O Senhor respondeu com um ar grave: “Não, o povo vai votar, vai escolher quem vai pra lá”. Todos se entreolharam. Percebendo que a ideia não fora bem aceita, Deus completou: “Todo o poder emana do povo. A voz do povo é a voz de Deus”. Parece que foi nessa ocasião que surgiram essas frases hoje já bastante gastas.
O santo mais experiente perguntou como seriam eleitos os representantes do povo, como seriam as eleições, como seria o financiamento. Deus tinha a resposta pronta: “Ou será com financiamento público, pago pelo povo, ou haverá doações de grandes empresas, como empreiteiras, bancos”. O Diabo, que estava quieto no seu canto, soltou um daqueles sorrisos sarcásticos, já prevendo no que aquilo ia acabar: “Hehehe…”.
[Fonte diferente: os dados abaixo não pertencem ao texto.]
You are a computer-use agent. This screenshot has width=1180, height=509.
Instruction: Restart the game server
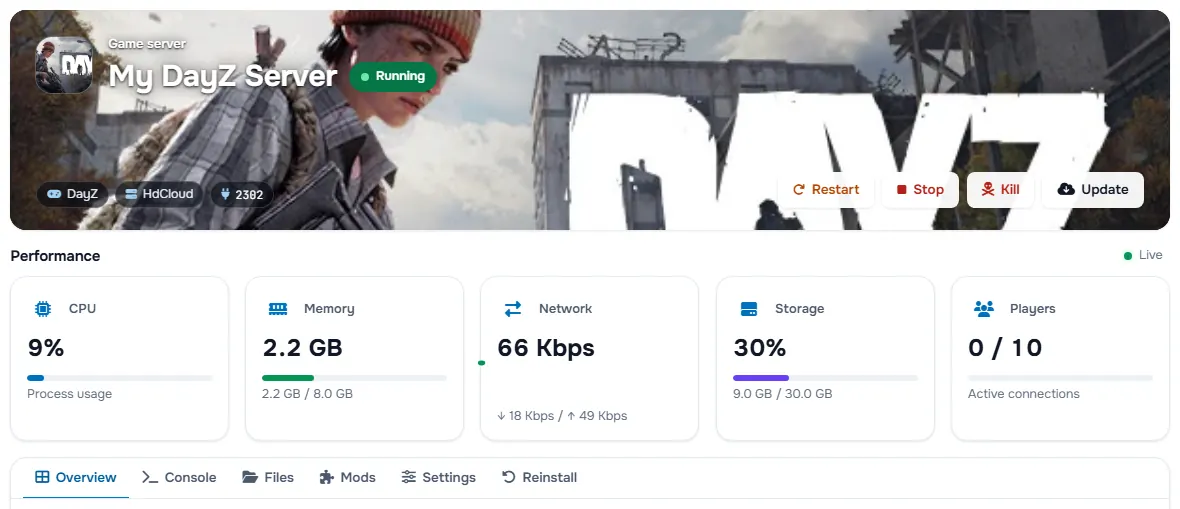826,190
Mas a divindade tinha outras propostas para apresentar: “Vou criar também o Executivo, para governar o povo”. O anjinho não aguentou: “Mais um pra mandar. Com certeza não será alguém do povo”. “Não, mas poderá ser um ex-sindicalista, um ex-guerrilheiro”, respondeu o Senhor. Para tranquilizar ainda mais o seu próprio povo, informou que, se não agradasse, o presidente poderia sofrer um impeachment. “Como assim?”, perguntou o arcanjo. “O Congresso poderá se articular e derrubar o presidente”, explicou Deus. O Diabo soltou mais um daqueles sorrisos aterrorizantes. “É golpe!”, gritou o anjinho.
“Próximo ponto da pauta: vou criar ainda o Judiciário”, anunciou a divindade. E foi logo detalhando a proposta, antes das perguntas: “Será o poder moderador, vai interpretar o cumprimento das leis, vai processar, julgar, condenar, prender…”. O arcanjo interrompeu: “Não será poder demais?”. Àquelas alturas, o Diabo estava animadíssimo. E fez uma sugestão: “Quem sabe, prender antes de julgar”.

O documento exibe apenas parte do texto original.